> _Required task_
Decide whether each statement agrees with the stellplatz forum thread, answering yes or no and quoting the words from the thread that settle it. 1. The videos on the recommended site can also be found on YouTube. 2. The site's videos cover stellplatz in France. 3. One reply says the site was added to the German section of a list of continental websites.

** Start Extract **

# Useful website for stellplatz videos



## angie (May 16, 2005)

I just thought I'd give a link to a website I've come across that shows some good videos of stellplatz in quite a few different areas of Germany. These videos are also on YouTube.

Here is the link: http://www.womoclick.de/
Once on the Home page, just click in: STELLPLATZE-KARTENANSICHT


----------



## autostratus (May 9, 2005)

angie said:


> I just thought I'd give a link to a website I've come across that shows some good videos of stellplatz in quite a few different areas of Germany. These videos are also on YouTube.
> 
> Here is the link: http://www.womoclick.de/
> Once on the Home page, just click in: STELLPLATZE-KARTENANSICHT


Thanks for that useful website.

I've added it to the German section of: Useful and Informative Continental Websites.
Here: http://www.motorhomefacts.com/ftopicp-38368.html#38368


----------



## Bimobil (Jun 16, 2008)

STELLPLATZE PORN!!  :lol:


----------



## angie (May 16, 2005)

** End Extract **
** Start Information provided **

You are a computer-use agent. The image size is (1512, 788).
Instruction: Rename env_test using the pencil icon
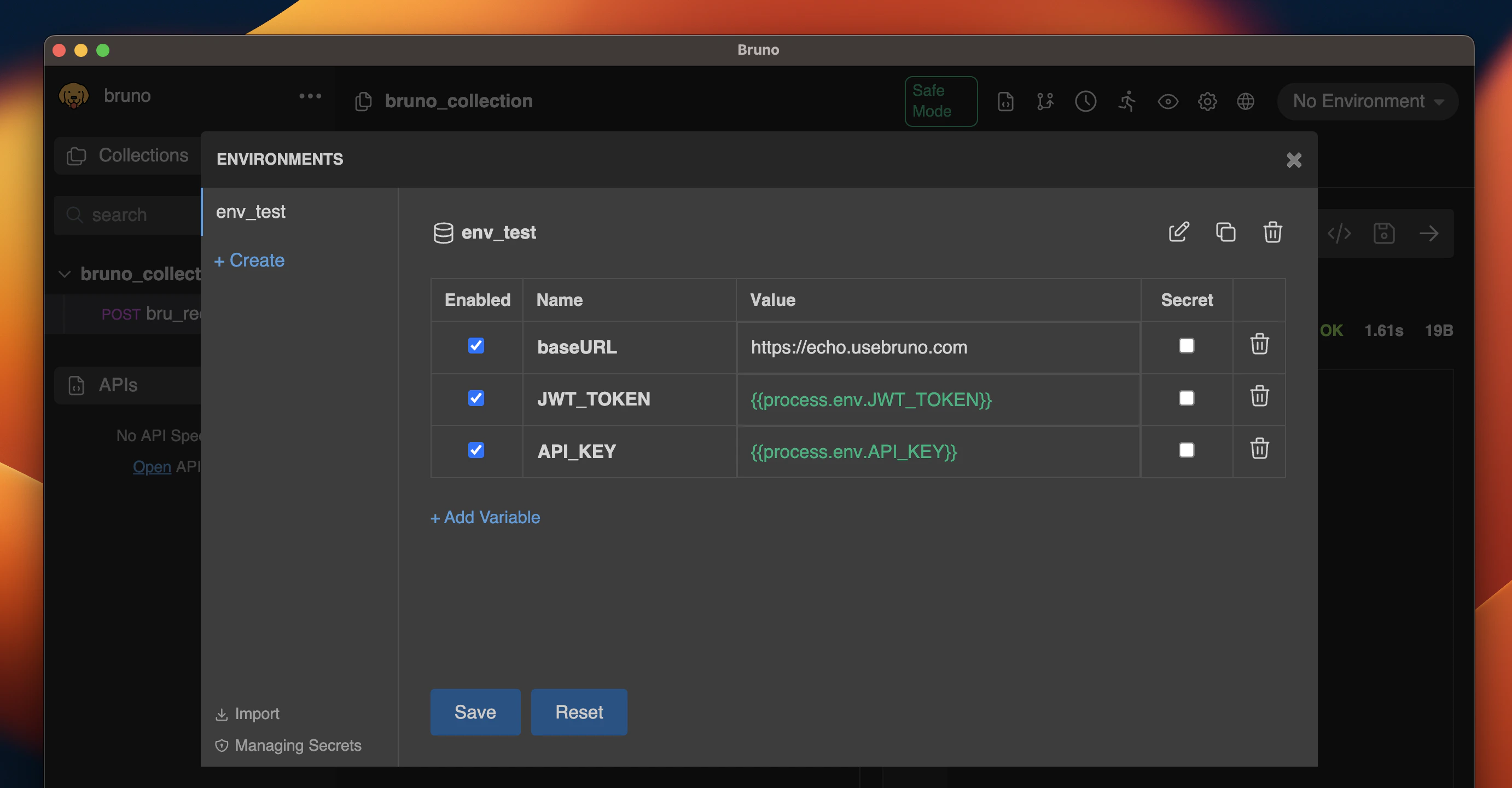[1179, 232]
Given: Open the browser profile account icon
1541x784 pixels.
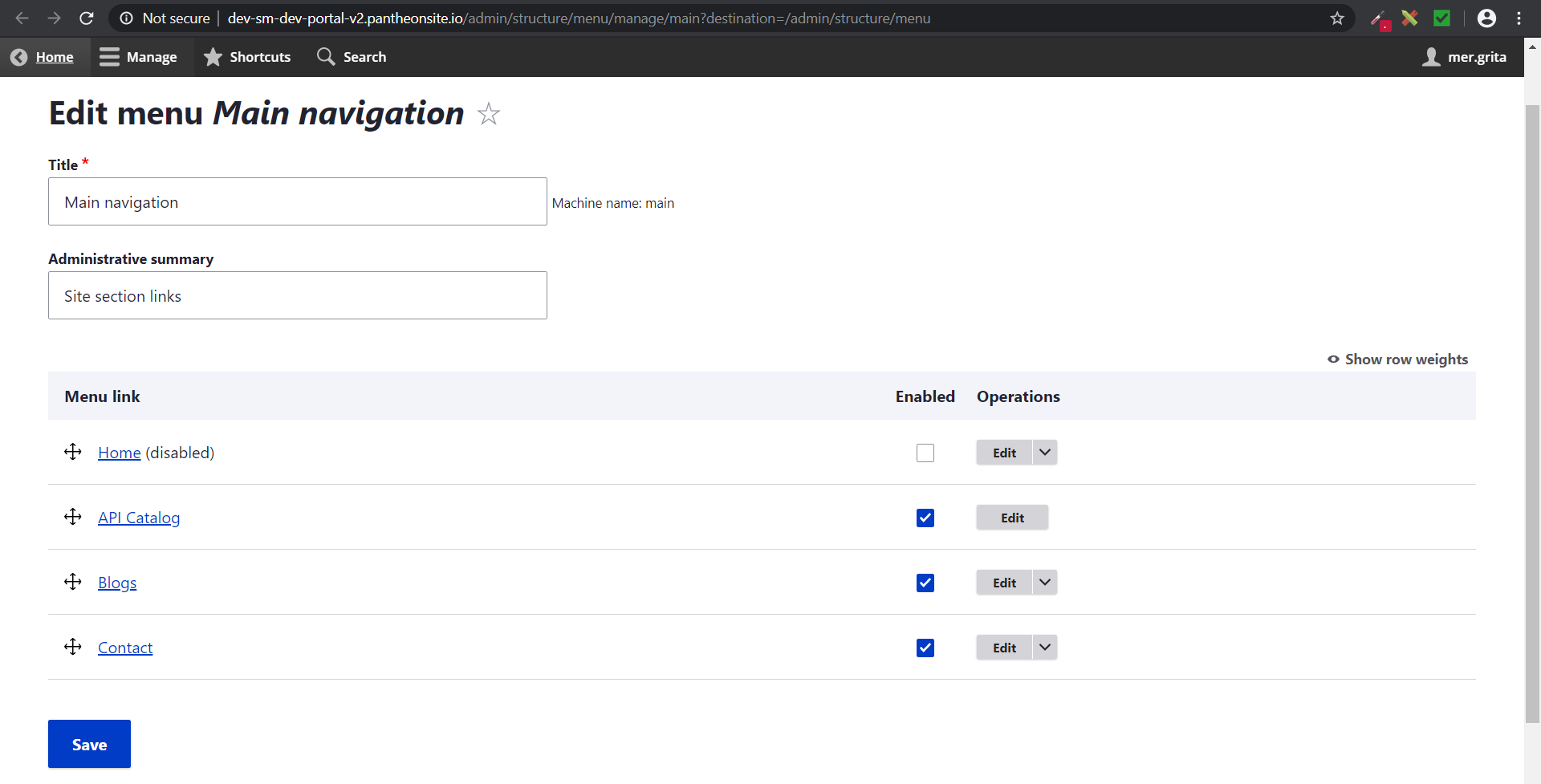Looking at the screenshot, I should pos(1486,18).
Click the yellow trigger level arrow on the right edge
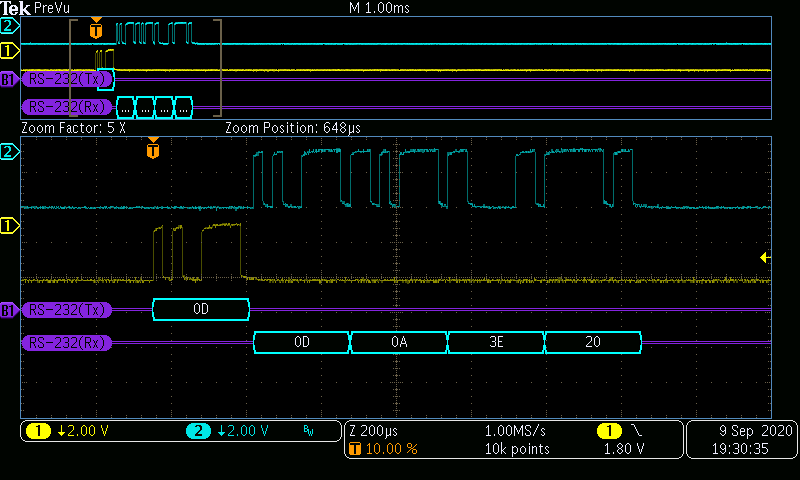Viewport: 800px width, 480px height. [765, 258]
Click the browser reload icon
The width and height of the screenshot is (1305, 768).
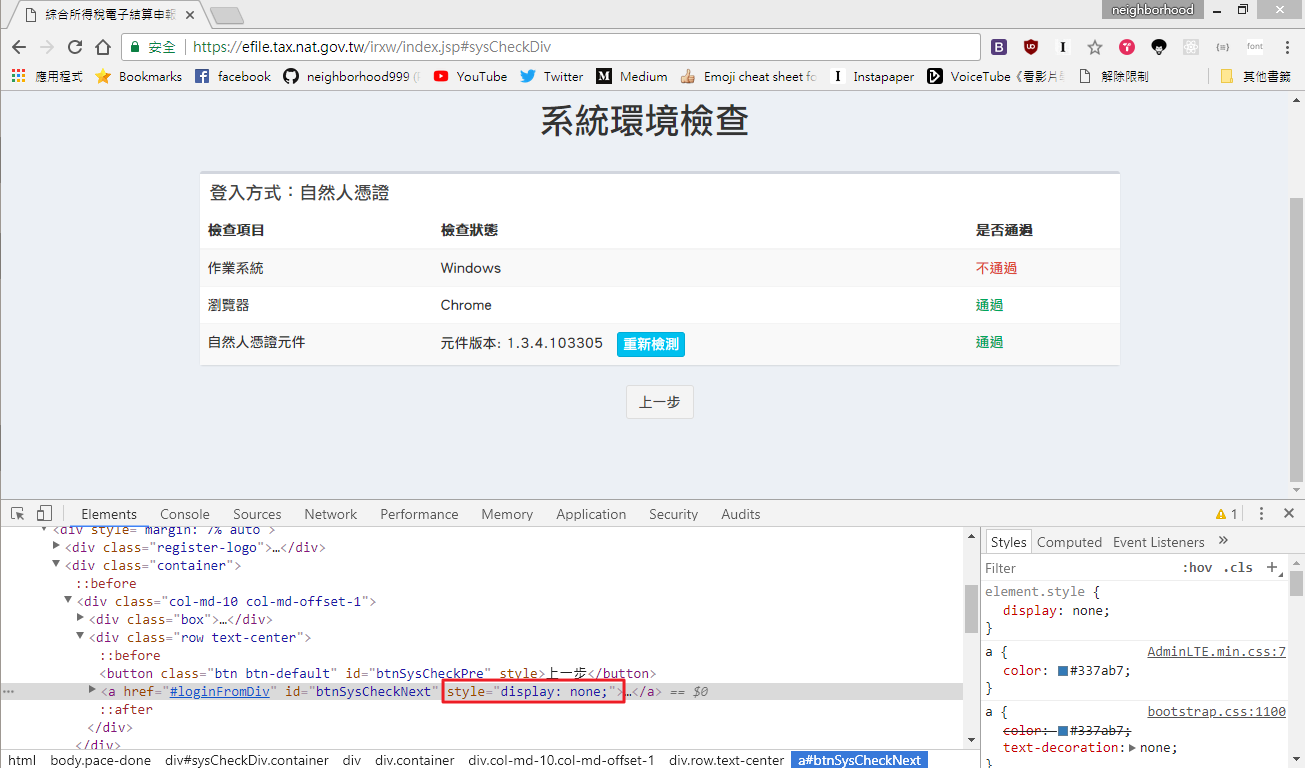[x=75, y=47]
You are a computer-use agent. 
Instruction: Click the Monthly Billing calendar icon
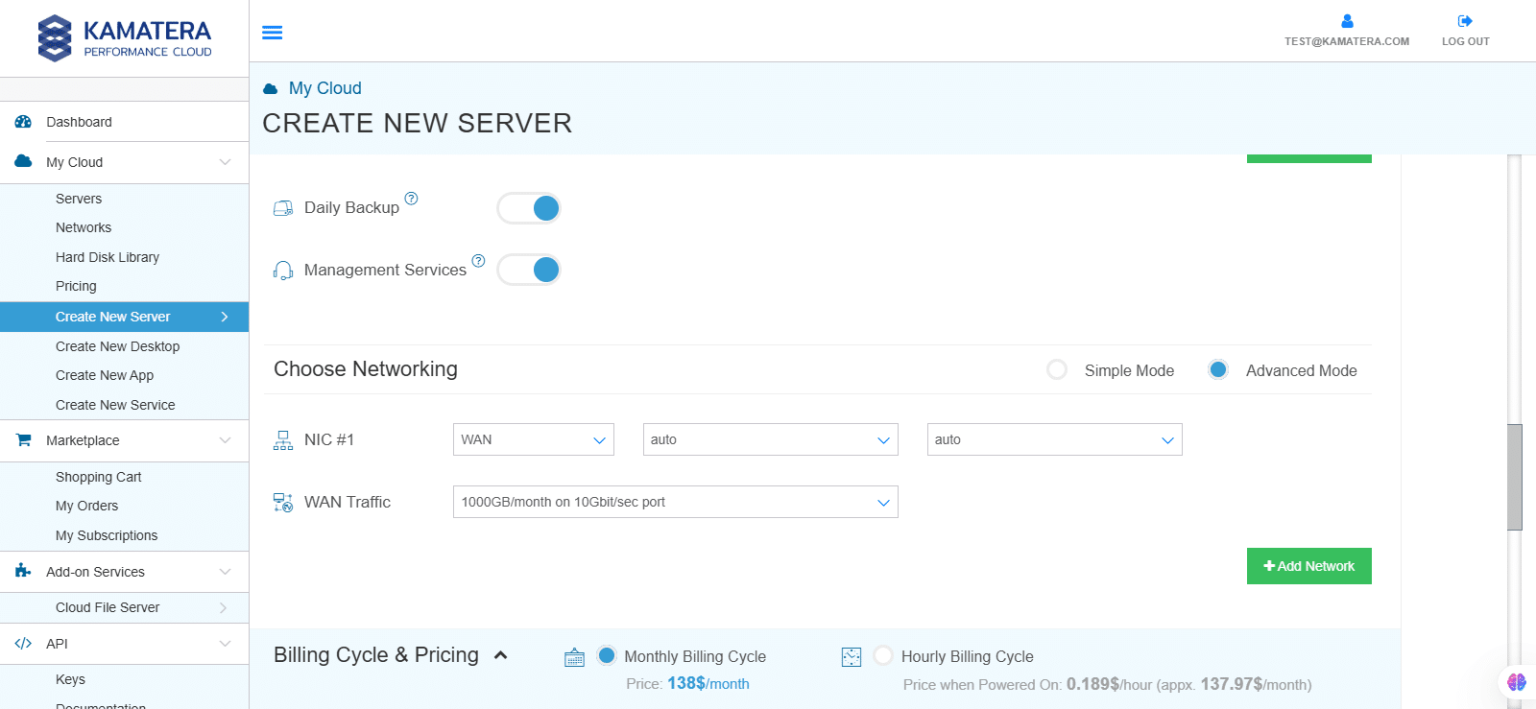point(574,656)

** End Information provided **

> _Answer for this exercise_
1. Yes: "These videos are also on YouTube."
2. No: "stellplatz in quite a few different areas of Germany"
3. Yes: "I've added it to the German section of: Useful and Informative Continental Websites."